Globalization and the sudden increase in the exchange of information, trade, and capital all around the world, driven by technological innovation, has given rise to complex global supply chain networks. Since optimally designing such networks can yield significant profits in the long run, supply chain optimization is an area of active interest. The motivation for the problem considered in this work is two-fold. First, in a modern supply chain network, data plays an important role. However, since traditional optimization solvers cannot readily make use of this data, there is a need for frameworks that can utilize data to make optimal decisions in such networks. Second, there is a growing interest in considering multiple levels of decisions while designing the supply chain. However, due to differences in scale, level of details, and computational expense of the resulting integrated model, the problem of integrated decision-making is challenging. This work aims to propose machine learning-based frameworks that address these challenges.

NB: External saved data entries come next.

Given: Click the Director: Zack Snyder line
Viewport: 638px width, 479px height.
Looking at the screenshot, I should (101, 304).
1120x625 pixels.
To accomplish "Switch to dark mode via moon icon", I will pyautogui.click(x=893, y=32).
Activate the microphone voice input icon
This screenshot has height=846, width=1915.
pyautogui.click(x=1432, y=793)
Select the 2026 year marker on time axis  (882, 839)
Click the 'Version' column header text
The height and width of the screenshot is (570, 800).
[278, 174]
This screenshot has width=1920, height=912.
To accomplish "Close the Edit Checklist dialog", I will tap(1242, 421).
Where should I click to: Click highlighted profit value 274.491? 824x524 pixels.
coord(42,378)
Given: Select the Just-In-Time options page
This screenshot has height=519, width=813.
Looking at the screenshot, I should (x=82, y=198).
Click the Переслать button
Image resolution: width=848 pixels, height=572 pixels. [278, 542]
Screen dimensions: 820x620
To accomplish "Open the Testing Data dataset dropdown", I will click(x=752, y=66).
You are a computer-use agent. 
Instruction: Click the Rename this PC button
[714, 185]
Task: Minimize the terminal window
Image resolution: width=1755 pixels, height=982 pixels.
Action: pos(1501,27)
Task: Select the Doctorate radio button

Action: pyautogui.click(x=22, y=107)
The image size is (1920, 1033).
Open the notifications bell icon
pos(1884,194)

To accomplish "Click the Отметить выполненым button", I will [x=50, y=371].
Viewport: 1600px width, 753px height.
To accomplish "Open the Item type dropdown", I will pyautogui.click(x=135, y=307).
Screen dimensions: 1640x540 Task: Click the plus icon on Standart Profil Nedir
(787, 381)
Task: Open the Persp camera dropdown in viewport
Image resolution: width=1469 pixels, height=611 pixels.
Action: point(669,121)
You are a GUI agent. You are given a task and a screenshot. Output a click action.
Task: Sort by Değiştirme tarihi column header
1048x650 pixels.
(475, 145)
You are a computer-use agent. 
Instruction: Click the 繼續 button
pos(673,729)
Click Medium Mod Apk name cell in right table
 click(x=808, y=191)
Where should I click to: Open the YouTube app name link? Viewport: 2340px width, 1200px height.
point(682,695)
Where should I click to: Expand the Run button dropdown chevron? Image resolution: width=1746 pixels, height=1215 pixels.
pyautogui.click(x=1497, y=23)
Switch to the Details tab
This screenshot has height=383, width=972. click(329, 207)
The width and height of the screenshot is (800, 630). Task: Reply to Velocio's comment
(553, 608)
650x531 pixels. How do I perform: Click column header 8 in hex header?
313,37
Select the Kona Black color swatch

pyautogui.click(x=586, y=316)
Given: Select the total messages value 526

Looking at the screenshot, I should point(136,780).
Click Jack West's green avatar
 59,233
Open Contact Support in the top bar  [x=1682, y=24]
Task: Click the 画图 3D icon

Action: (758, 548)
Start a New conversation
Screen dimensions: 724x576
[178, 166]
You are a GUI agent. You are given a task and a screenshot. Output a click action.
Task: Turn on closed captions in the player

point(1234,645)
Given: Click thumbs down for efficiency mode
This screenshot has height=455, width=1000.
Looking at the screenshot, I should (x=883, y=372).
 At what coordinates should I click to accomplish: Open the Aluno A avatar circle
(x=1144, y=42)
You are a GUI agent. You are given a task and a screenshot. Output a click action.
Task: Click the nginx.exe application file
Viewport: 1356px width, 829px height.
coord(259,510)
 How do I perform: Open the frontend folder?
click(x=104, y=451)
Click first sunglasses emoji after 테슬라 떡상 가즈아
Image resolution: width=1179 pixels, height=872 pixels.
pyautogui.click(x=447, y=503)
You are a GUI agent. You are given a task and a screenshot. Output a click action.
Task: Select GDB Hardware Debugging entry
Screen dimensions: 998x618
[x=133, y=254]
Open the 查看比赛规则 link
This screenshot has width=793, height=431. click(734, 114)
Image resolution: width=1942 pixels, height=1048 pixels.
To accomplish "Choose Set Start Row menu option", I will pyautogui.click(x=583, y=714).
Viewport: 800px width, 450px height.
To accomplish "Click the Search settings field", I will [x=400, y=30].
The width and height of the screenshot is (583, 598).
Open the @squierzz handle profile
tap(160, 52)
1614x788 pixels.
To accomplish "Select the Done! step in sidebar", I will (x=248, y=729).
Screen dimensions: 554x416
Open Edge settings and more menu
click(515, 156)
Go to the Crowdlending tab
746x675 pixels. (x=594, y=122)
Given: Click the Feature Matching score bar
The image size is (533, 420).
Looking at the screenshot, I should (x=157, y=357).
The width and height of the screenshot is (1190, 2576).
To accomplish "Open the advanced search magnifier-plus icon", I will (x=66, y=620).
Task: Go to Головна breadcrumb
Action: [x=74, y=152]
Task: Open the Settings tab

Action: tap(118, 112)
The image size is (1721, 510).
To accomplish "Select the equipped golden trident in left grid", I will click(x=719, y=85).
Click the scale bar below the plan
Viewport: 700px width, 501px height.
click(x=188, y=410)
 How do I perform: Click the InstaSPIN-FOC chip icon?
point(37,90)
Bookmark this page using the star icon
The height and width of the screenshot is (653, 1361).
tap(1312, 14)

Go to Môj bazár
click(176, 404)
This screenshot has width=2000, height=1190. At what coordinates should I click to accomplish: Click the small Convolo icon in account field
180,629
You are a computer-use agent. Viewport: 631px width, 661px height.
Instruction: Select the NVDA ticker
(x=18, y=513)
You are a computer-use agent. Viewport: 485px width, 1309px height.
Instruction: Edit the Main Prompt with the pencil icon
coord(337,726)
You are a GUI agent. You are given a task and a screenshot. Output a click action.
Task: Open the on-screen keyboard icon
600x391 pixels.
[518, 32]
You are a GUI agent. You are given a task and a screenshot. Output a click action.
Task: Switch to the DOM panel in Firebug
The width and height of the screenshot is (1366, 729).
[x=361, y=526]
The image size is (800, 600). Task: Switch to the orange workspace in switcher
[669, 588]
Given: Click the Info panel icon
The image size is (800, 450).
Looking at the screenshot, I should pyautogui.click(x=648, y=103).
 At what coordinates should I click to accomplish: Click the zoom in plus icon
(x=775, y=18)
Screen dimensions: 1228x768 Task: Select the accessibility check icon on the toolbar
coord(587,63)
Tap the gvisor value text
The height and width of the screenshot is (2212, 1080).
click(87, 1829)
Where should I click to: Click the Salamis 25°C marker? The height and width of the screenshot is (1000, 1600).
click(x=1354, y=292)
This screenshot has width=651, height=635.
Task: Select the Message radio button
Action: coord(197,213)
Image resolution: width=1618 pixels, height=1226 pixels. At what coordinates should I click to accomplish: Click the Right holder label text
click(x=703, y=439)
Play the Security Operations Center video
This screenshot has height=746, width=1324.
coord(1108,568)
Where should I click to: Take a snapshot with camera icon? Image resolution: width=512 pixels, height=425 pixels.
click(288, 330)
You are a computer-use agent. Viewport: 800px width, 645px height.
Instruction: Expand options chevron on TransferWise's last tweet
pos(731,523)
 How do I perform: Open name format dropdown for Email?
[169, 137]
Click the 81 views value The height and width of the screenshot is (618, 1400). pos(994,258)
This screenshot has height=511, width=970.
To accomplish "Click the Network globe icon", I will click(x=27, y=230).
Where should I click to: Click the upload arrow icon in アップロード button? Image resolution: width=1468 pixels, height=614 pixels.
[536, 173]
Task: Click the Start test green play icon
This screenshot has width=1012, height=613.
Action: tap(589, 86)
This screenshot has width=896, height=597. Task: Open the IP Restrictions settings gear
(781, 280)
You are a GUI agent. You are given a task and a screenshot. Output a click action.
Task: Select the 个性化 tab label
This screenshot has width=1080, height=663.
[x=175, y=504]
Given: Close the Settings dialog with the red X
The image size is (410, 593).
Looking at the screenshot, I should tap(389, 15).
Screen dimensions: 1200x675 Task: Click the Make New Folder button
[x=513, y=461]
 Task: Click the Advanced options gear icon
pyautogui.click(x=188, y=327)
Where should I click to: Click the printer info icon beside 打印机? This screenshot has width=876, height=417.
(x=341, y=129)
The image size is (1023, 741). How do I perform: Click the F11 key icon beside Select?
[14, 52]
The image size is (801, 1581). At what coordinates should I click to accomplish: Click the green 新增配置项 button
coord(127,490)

The problem of optimal inventory allocation is first solved in a multienterprise supply chain network where the supply chain model is available in the form of a complex simulation. Further, historical data of the process or data generated from process simulations is used to design the process while simultaneously considering the total cost of the process as well as the flexibility of the design obtained. The framework is applied to modular processes. It is shown that using machine learning-based frameworks, process-level details can be incorporated at the supply chain design stage. This approach allows quantitatively assessing the benefits of modular processes such as design standardization, reduced transportation cost due to decentralized manufacturing, and optimal production facility location. Finally, the study is extended to address the problem of multiperiod supply chain optimization under product demand uncertainty. The results demonstrate the efficacy of the machine learning-based optimization framework proposed in this work and yields a set of solutions that minimize the risk as well as the expected total cost of the supply chain network.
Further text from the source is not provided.